**QUOTED PASSAGE**
Blind Boone: Missouri’s Ragtime Pioneer

Posted in Arts, Biography, Books, History, Media Archive, Monographs, United States on 2009-10-26 21:16Z by Steven

Blind Boone: Missouri’s Ragtime Pioneer

University of Missouri Press
1998
136 pages
6 x 9.
Biblio. Index. 25 illus.
ISBN: 0-8262-1198-4

Jack A. Batterson

Often overlooked by ragtime historians, John William “Blind” Boone had a remarkably successful and influential music career that endured for almost fifty years. Blind Boone: Missouri’s Ragtime Pioneer provides the first full account of the Missouri-born musician’s amazing story of overcoming the odds.

Boone’s background and his approach to music contributed to his ability to bridge gaps–gaps between blacks and whites and gaps between popular and classical music. Boone’s thousands of performances from 1879 to 1927 brought blacks and whites into the same concert halls as he played a mixture of popular and classical tunes.  A pioneer of ragtime music, Boone was the first performer to give the musical style legitimacy by bringing it to the concert stage.

The mulatto child of a former slave and a Union soldier, Boone was born in Miami, Missouri, in 1864 amid the chaos of the Civil War.  At six months he was diagnosed with “brain fever.” Doctors, believing they were performing a lifesaving procedure, removed Boone’s eyes and sewed his eyelids shut.

Despite blindness and poverty, Boone was a fun-loving, cheerful child.  Growing up in Warrensburg, Missouri, he played freely with both black and white children, undaunted by racial differences or his own disabilities. He exhibited a keen ear and musical promise early in life; at only five years of age he recruited older boys and formed a band.

**GIVEN MATERIAL**
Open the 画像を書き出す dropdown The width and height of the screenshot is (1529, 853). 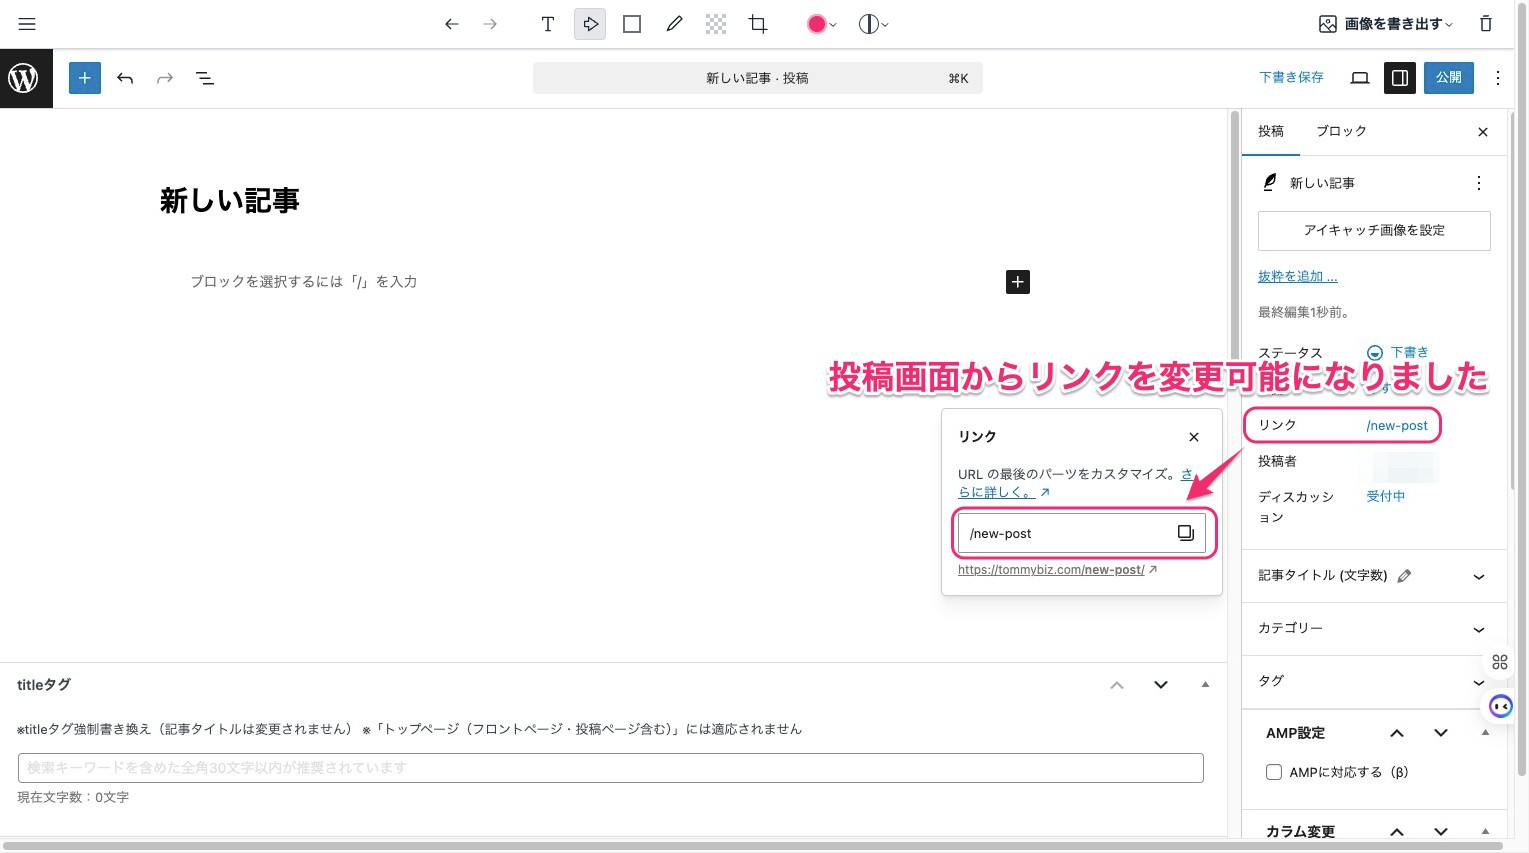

**BRIEF 1**
Answer these questions from the description of the Blind Boone book:
(a) Which publisher issued the book?
(b) In what town and year was Boone born?
(c) At what age did Boone recruit older boys and form a band?
**BRIEF 2**
Extend the description of the Blind Boone book, picking up after its last sentence.
None of the lines has any bearing on what comes next.

**EXERCISE RESPONSE 1**
(a) University of Missouri Press
(b) Miami, Missouri, in 1864
(c) Five years old

**EXERCISE RESPONSE 2**
Recognizing Boone’s talent, the town’s prominent citizens sent him to the St. Louis School for the Blind. There he excelled at music and amazed his instructors. However, Boone became increasingly unhappy with the school’s treatment of him and he frequently ran away to the tenderloin district of the city, where he first experienced ragtime. As a result of his forays, he was expelled after only two and a half years.

After some harrowing experiences, Boone met John Lange Jr., a benevolent black contractor and philanthropist in Columbia, Missouri. Boone and Lange began a lifelong friendship, which developed from their partnership in the Blind Boone Concert Company.  Although the two experienced hardships and racism, fires and train wrecks, Lange’s guidance and Boone’s talent secured 8,650 concerts in the United States, Canada, and Mexico.

Blind Boone: Missouri’s Ragtime Pioneer offers an engaging and readable account of the personal and professional life of Blind Boone. This book will appeal to the general reader as well as anyone interested in African American studies or music history.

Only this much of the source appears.